[Exercise details]: Rewrite the lines from the one containing "Collapse the Send update to section" through the end of the items, replacing "Collapse" with "Expand" and keeping everything else the same. Leave the pictures out of your answer.

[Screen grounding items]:
○ ○ ○

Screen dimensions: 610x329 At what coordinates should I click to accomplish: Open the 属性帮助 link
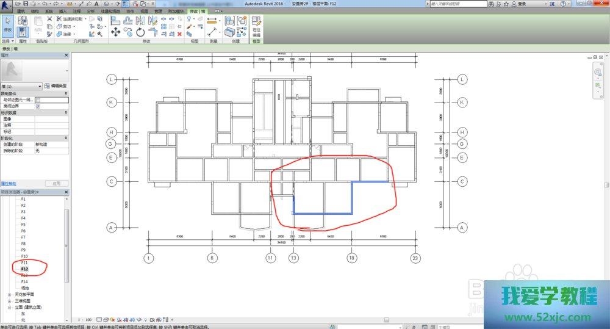9,183
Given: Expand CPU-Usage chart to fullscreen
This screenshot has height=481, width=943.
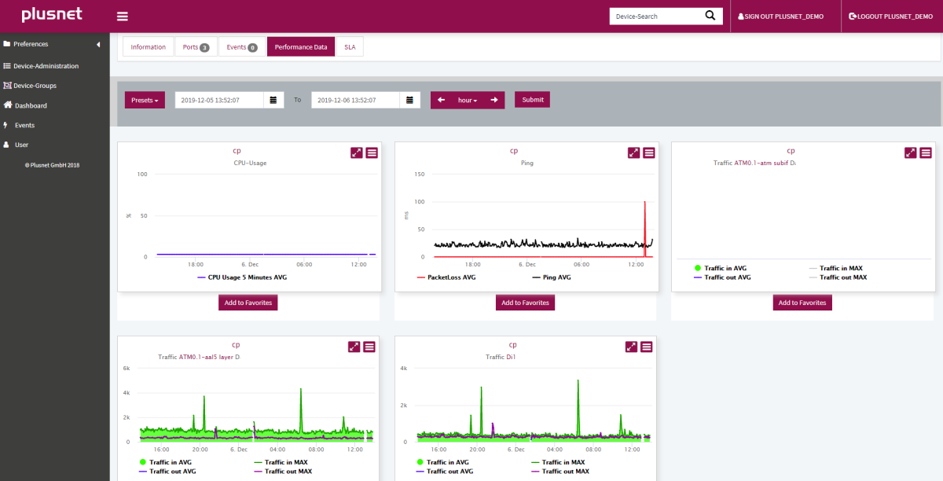Looking at the screenshot, I should tap(357, 152).
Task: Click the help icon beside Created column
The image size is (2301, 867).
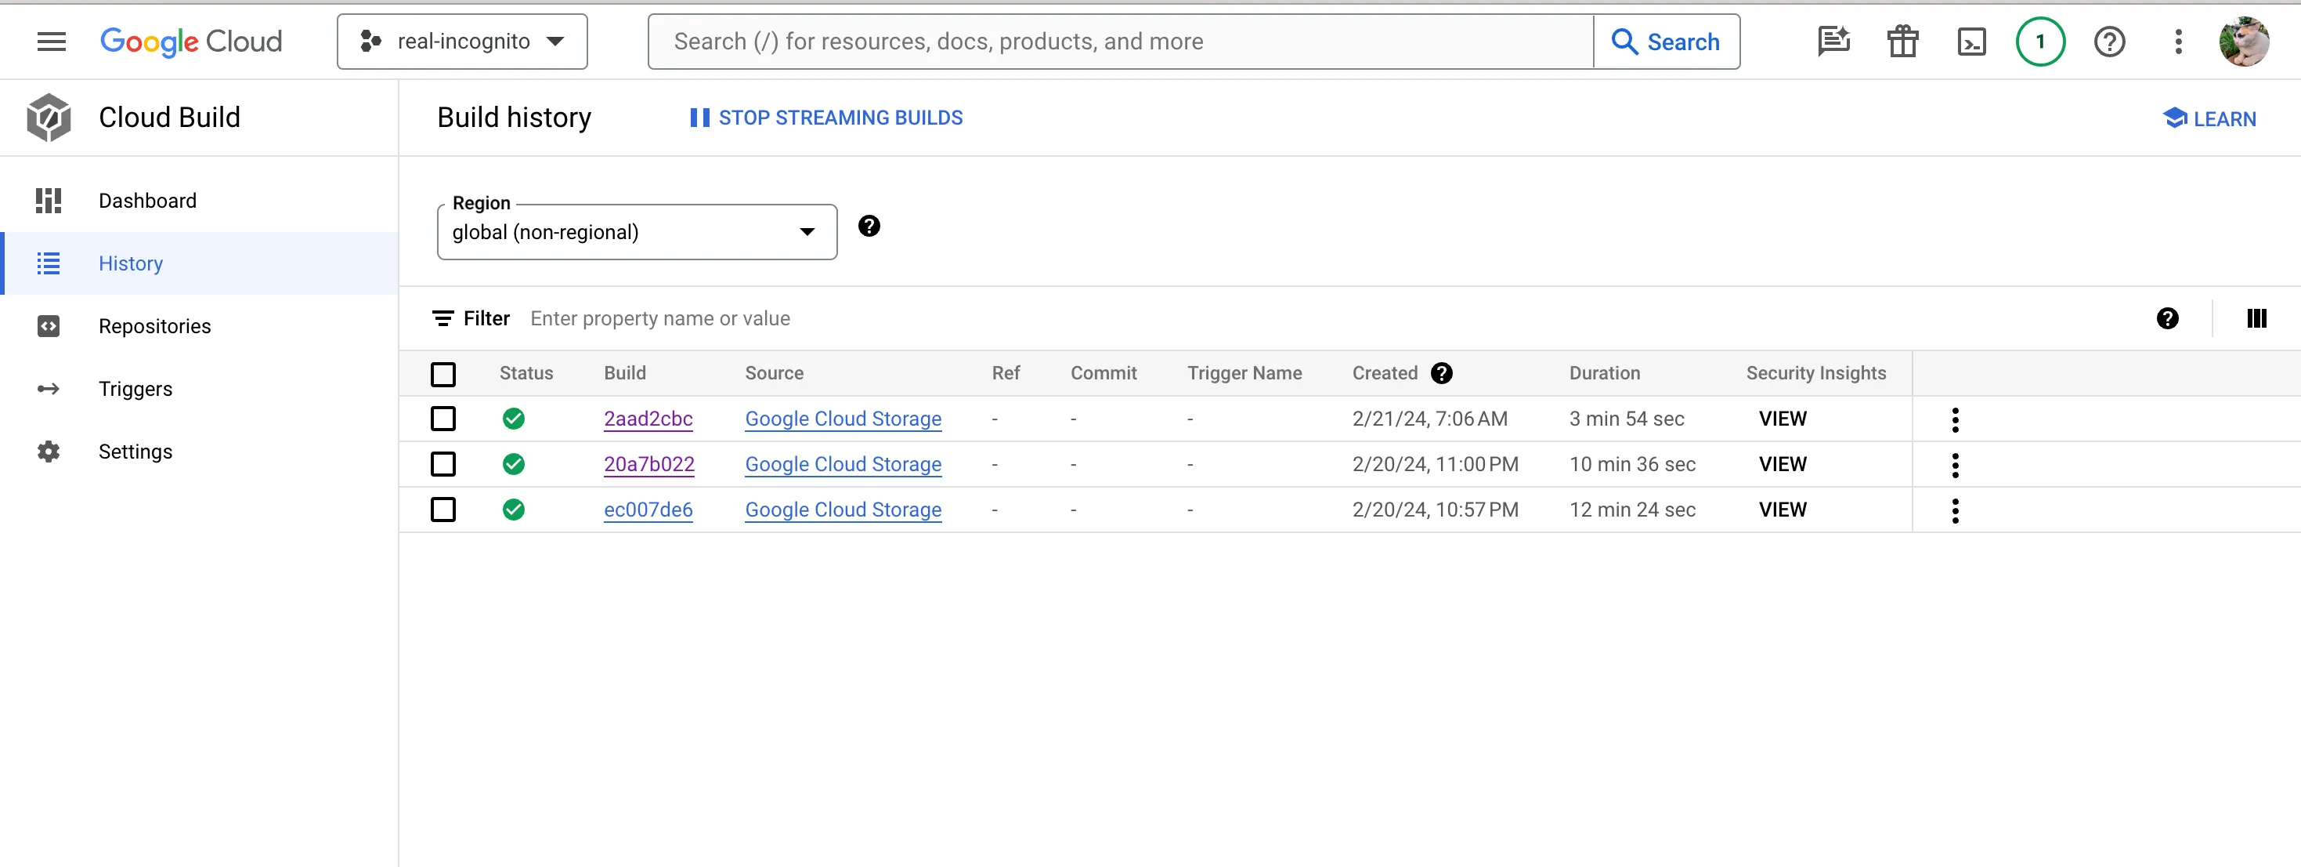Action: [x=1441, y=373]
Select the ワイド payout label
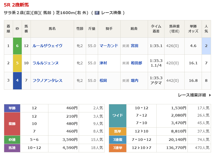The image size is (216, 155). pos(117,116)
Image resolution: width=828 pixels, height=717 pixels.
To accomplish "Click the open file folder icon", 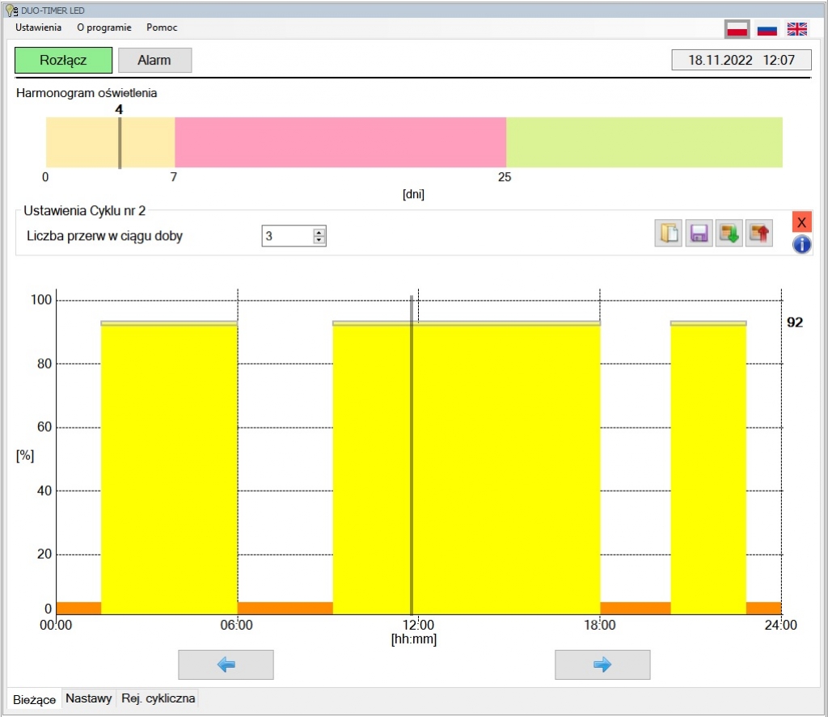I will [x=669, y=234].
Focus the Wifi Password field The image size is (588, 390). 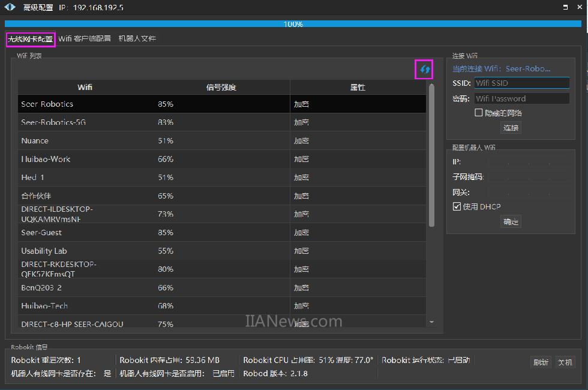pos(521,98)
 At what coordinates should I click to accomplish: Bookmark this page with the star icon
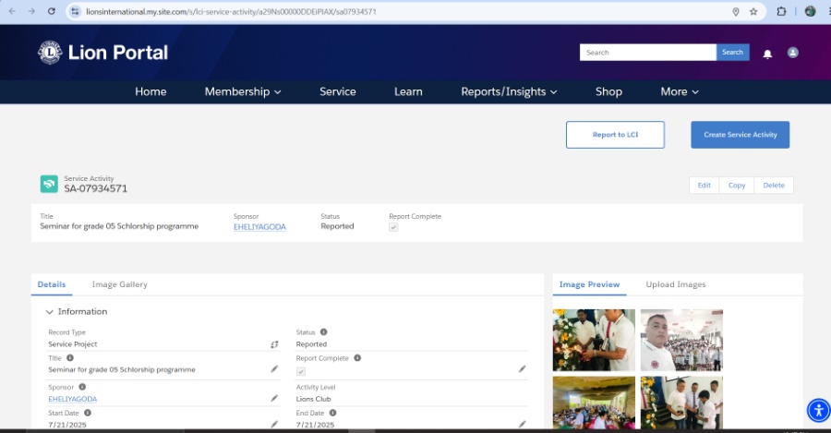pos(753,11)
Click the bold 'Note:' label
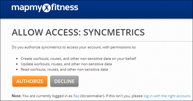Screen dimensions: 193x101 click(x=17, y=96)
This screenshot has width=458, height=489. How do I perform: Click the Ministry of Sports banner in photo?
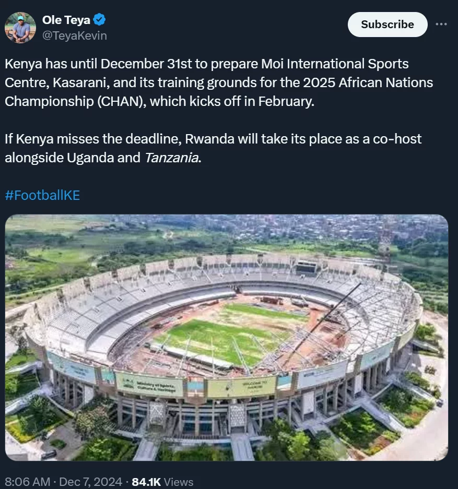[150, 386]
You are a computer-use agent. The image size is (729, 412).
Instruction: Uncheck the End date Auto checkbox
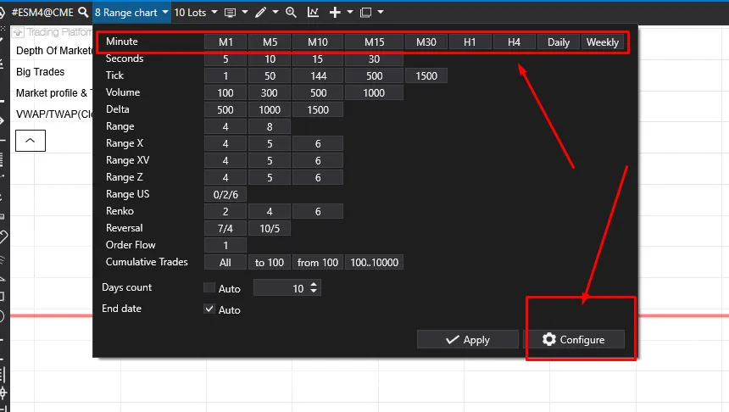pos(209,309)
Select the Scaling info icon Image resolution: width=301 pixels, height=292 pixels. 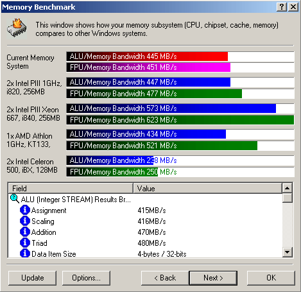25,221
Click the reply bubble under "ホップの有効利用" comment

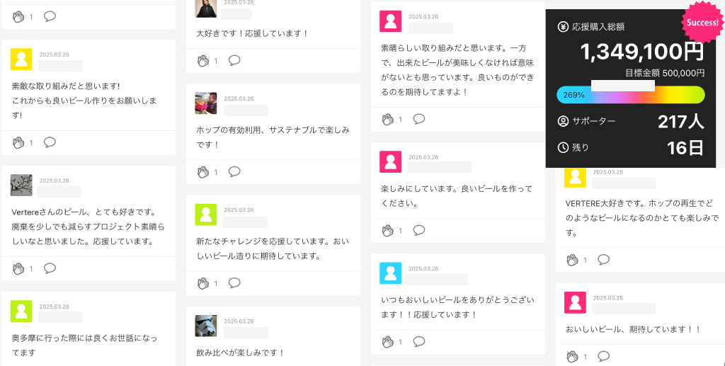[x=234, y=171]
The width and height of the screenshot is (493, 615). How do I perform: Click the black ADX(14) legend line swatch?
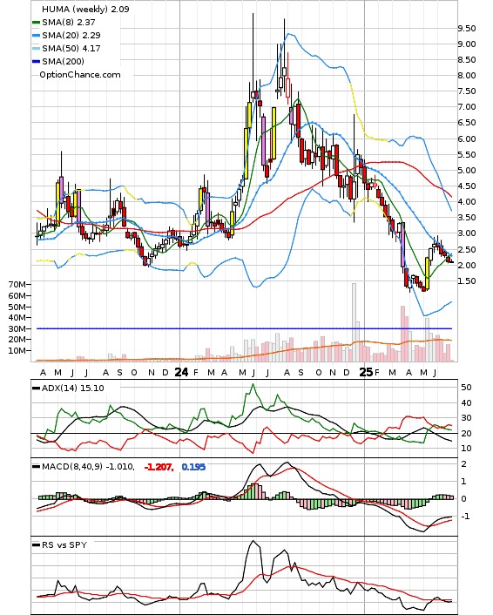click(36, 389)
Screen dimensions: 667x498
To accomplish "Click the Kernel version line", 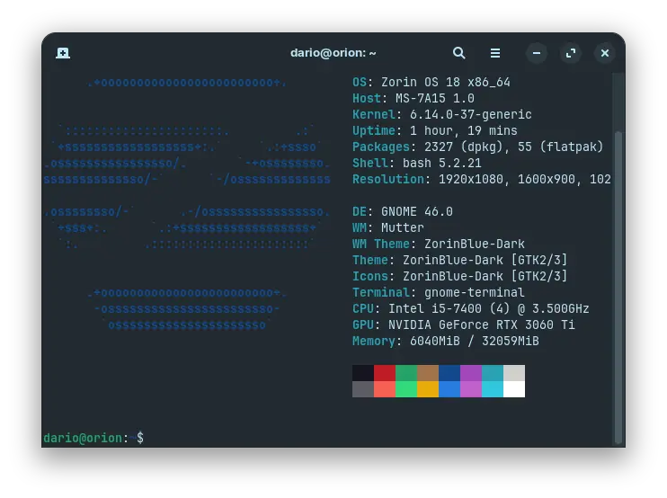I will click(x=441, y=114).
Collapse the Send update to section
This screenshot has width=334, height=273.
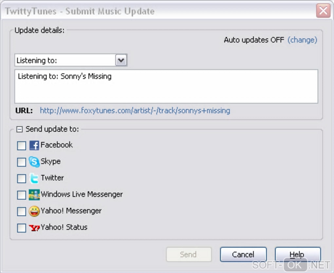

○ ○ ○

[Solution to this exercise]:
Expand the Send update to section
This screenshot has width=334, height=273.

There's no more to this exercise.